* INPUT DATA
====================

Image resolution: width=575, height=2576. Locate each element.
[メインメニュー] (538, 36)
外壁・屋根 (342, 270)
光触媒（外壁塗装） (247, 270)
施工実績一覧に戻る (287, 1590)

====================

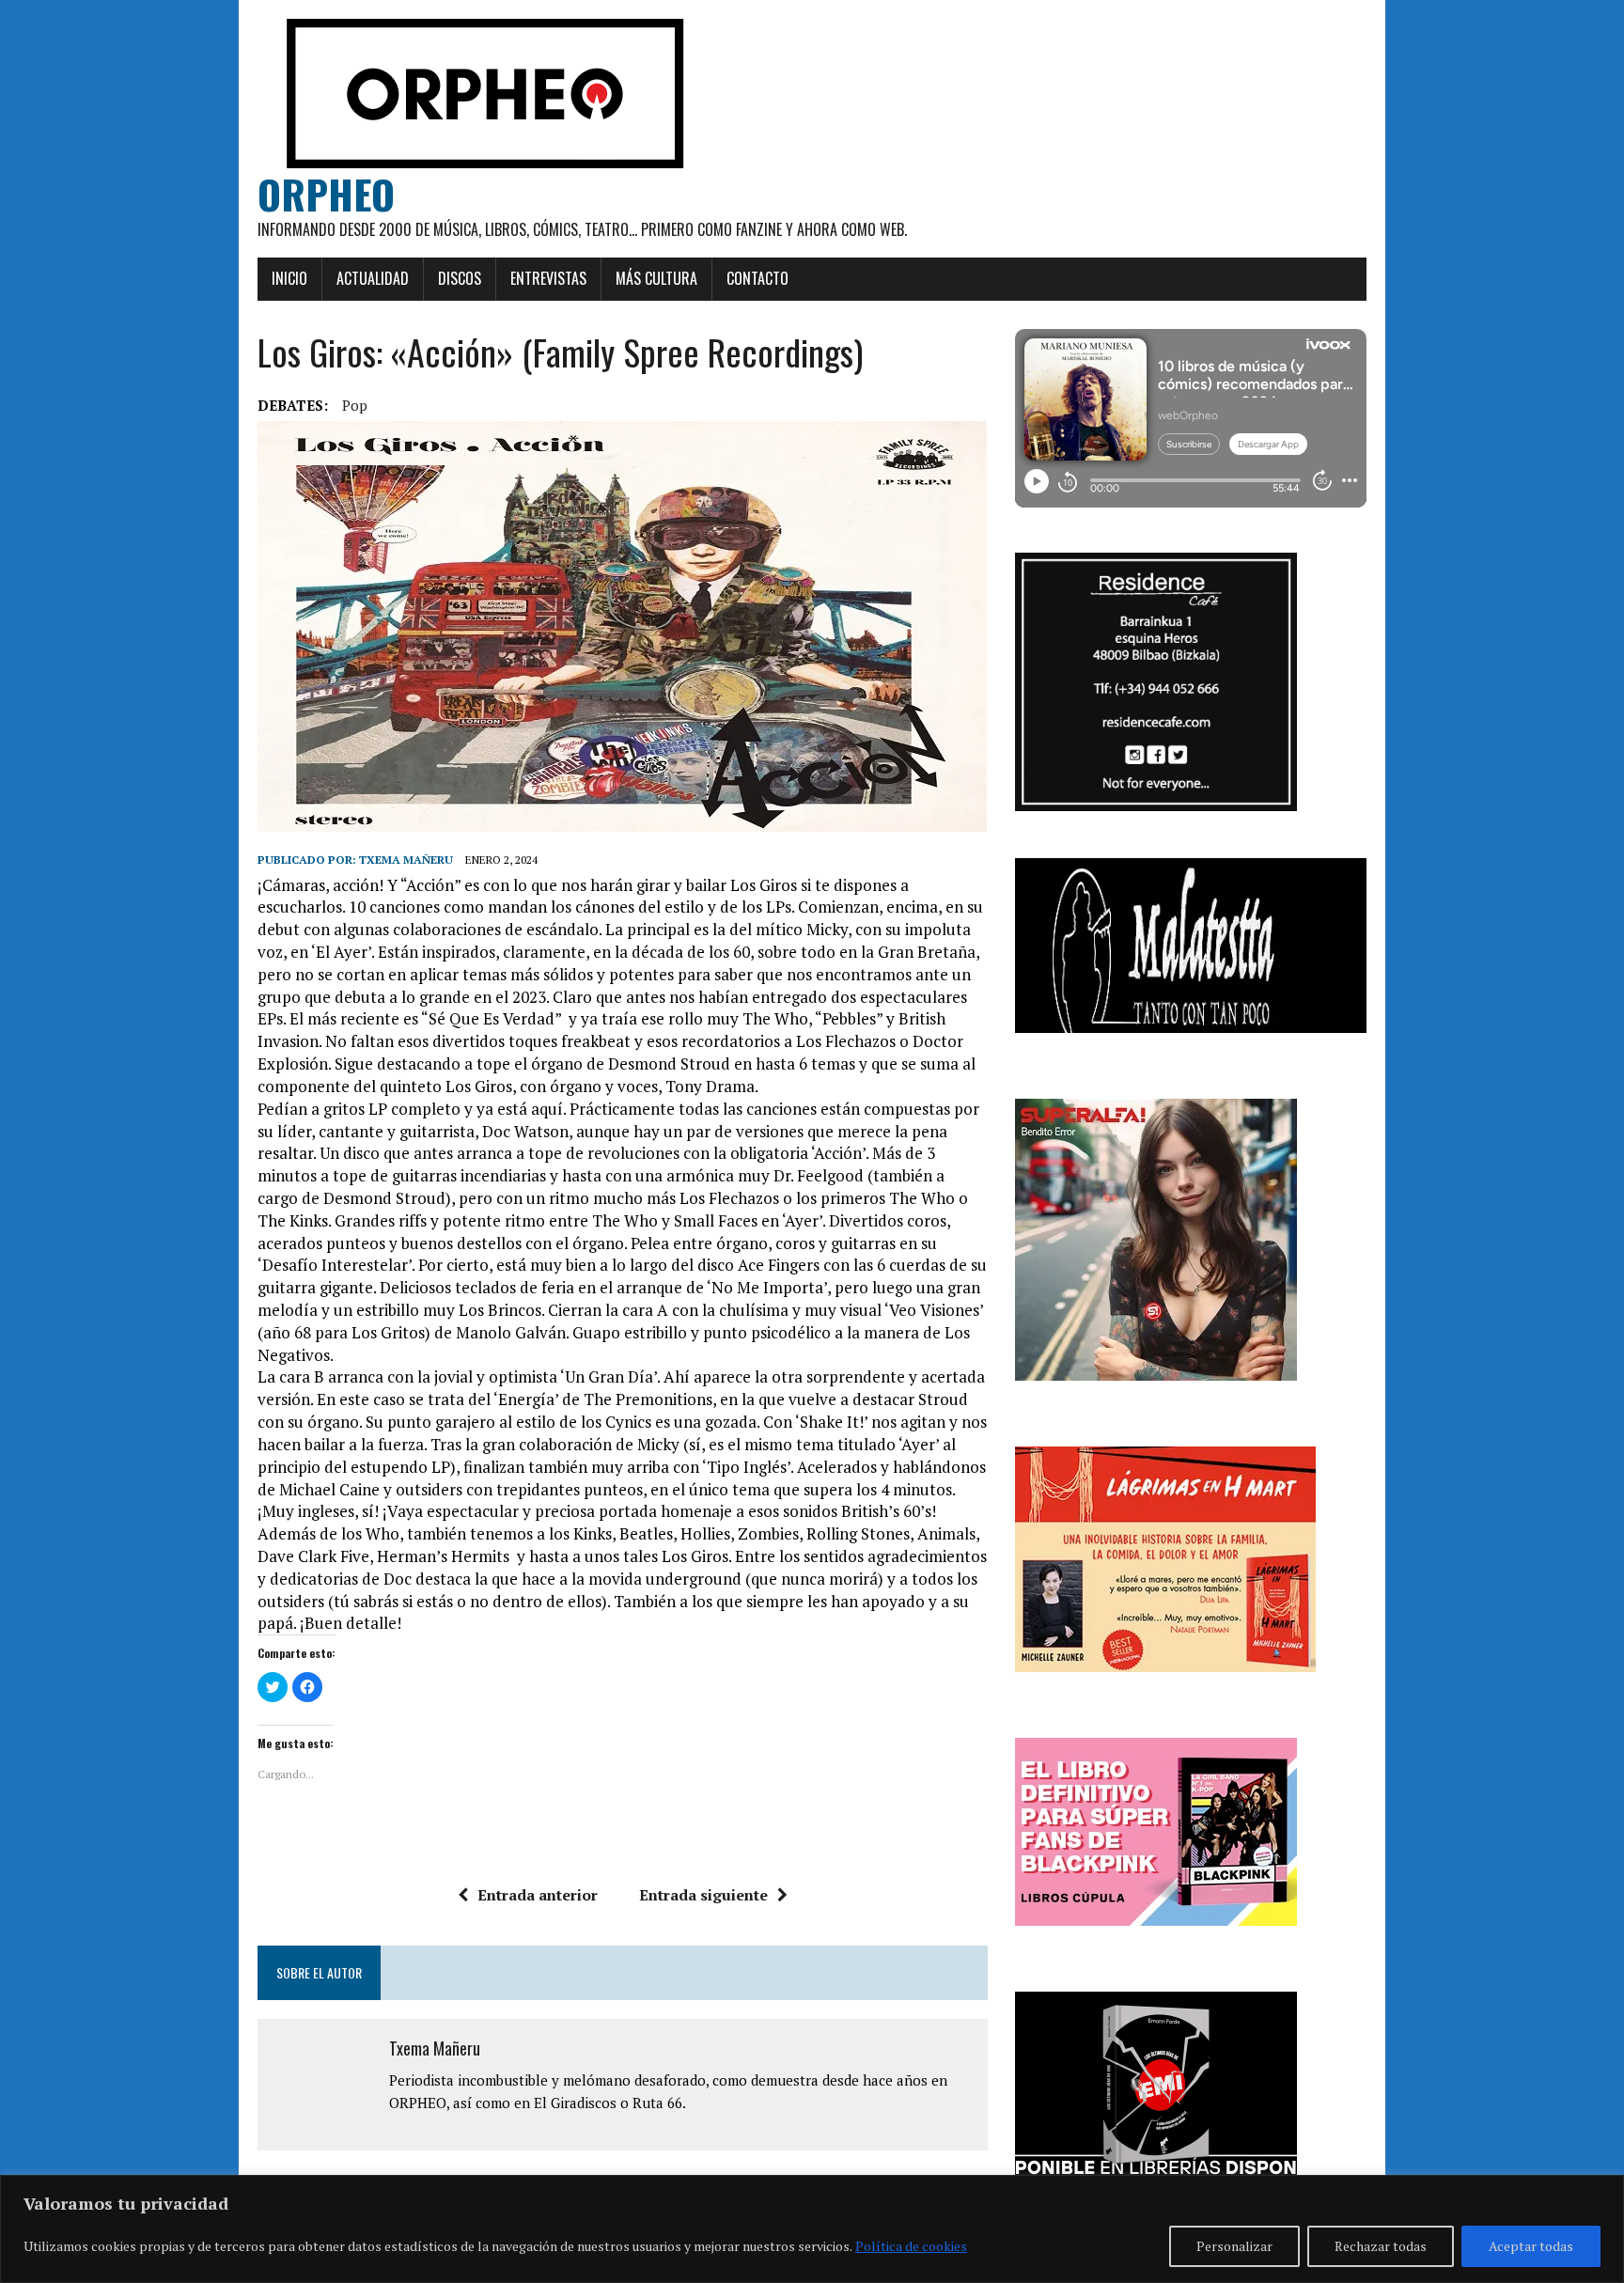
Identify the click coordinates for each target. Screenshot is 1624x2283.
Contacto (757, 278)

====================

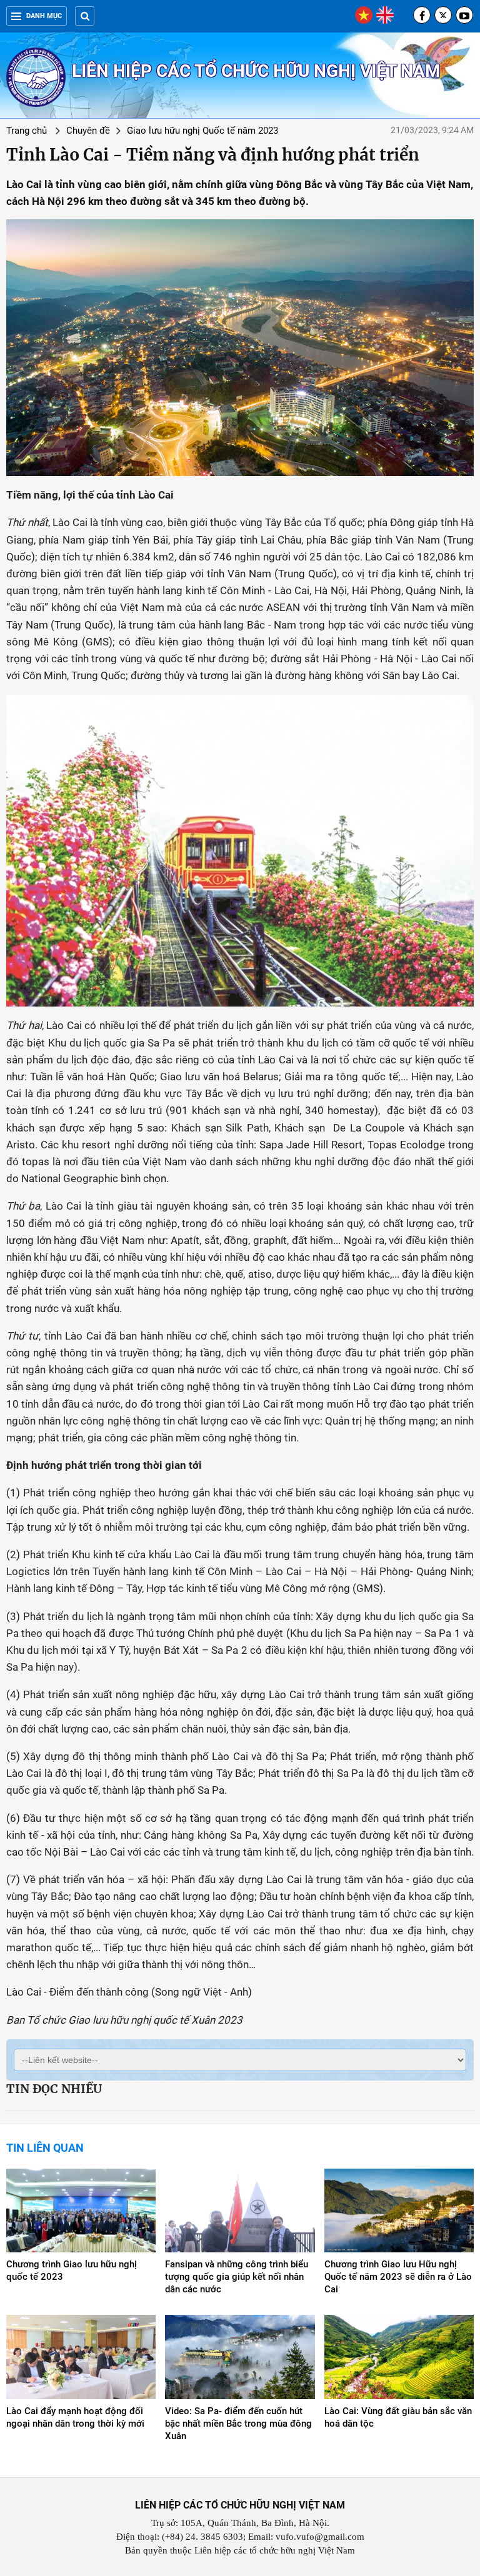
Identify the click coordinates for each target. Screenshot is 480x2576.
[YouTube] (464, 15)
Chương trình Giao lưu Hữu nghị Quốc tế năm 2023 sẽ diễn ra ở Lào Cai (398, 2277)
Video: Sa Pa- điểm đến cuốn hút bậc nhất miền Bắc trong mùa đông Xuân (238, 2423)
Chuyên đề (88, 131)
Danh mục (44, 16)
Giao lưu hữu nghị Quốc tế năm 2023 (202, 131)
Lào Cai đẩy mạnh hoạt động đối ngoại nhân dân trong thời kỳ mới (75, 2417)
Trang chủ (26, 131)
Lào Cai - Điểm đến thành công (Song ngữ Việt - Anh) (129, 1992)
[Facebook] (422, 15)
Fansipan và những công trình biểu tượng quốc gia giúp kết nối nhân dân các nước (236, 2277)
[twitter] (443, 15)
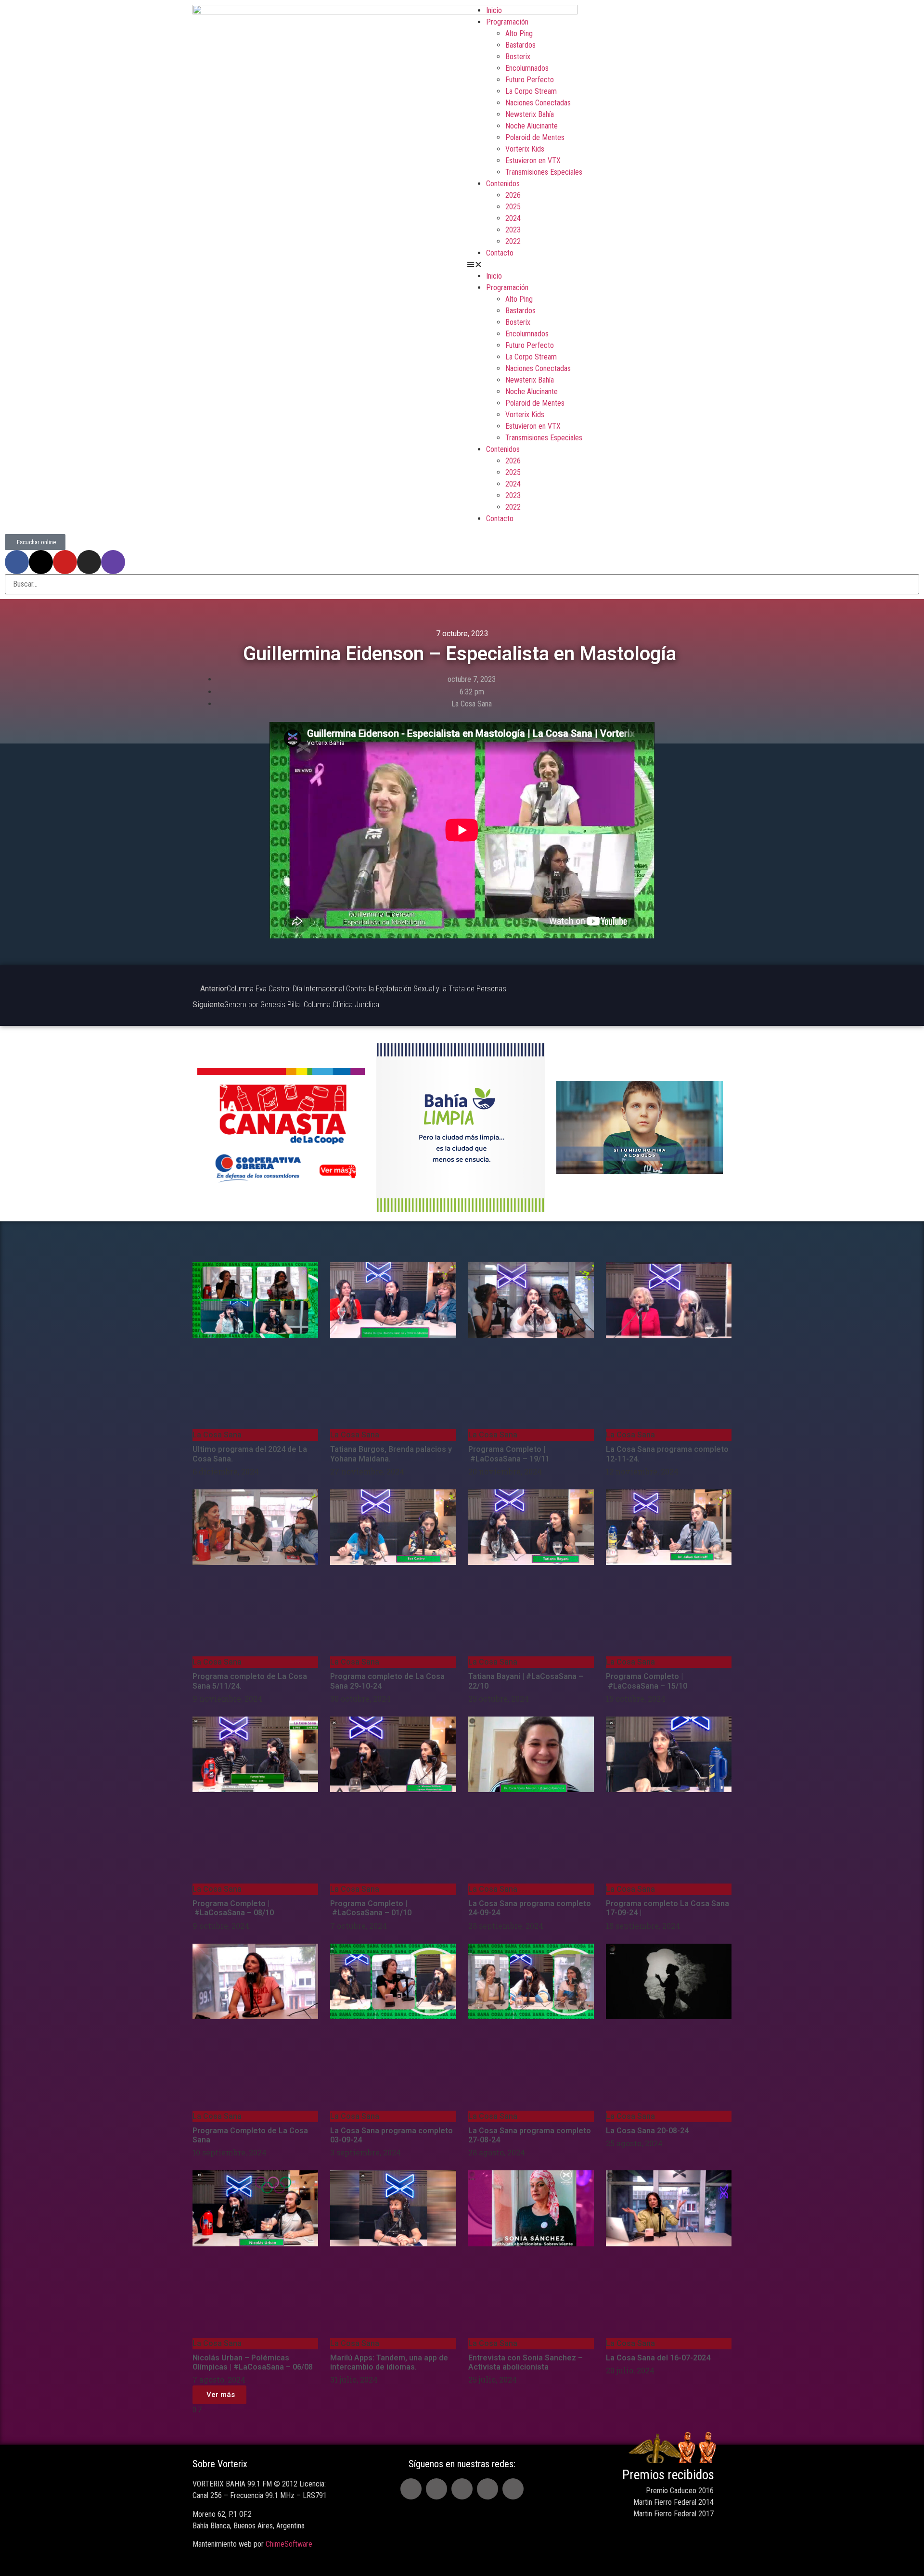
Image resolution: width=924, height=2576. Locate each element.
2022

====================

* ASSIGNMENT
From the listing above, output exactly the run of lines that starts with the line containing "Image resolution: width=575, height=2576." and ends with the line containing "施工実績一覧に戻る (287, 1590)".

* PROBLEM SOLUTION
Image resolution: width=575, height=2576. Locate each element.
[メインメニュー] (538, 36)
外壁・屋根 (342, 270)
光触媒（外壁塗装） (247, 270)
施工実績一覧に戻る (287, 1590)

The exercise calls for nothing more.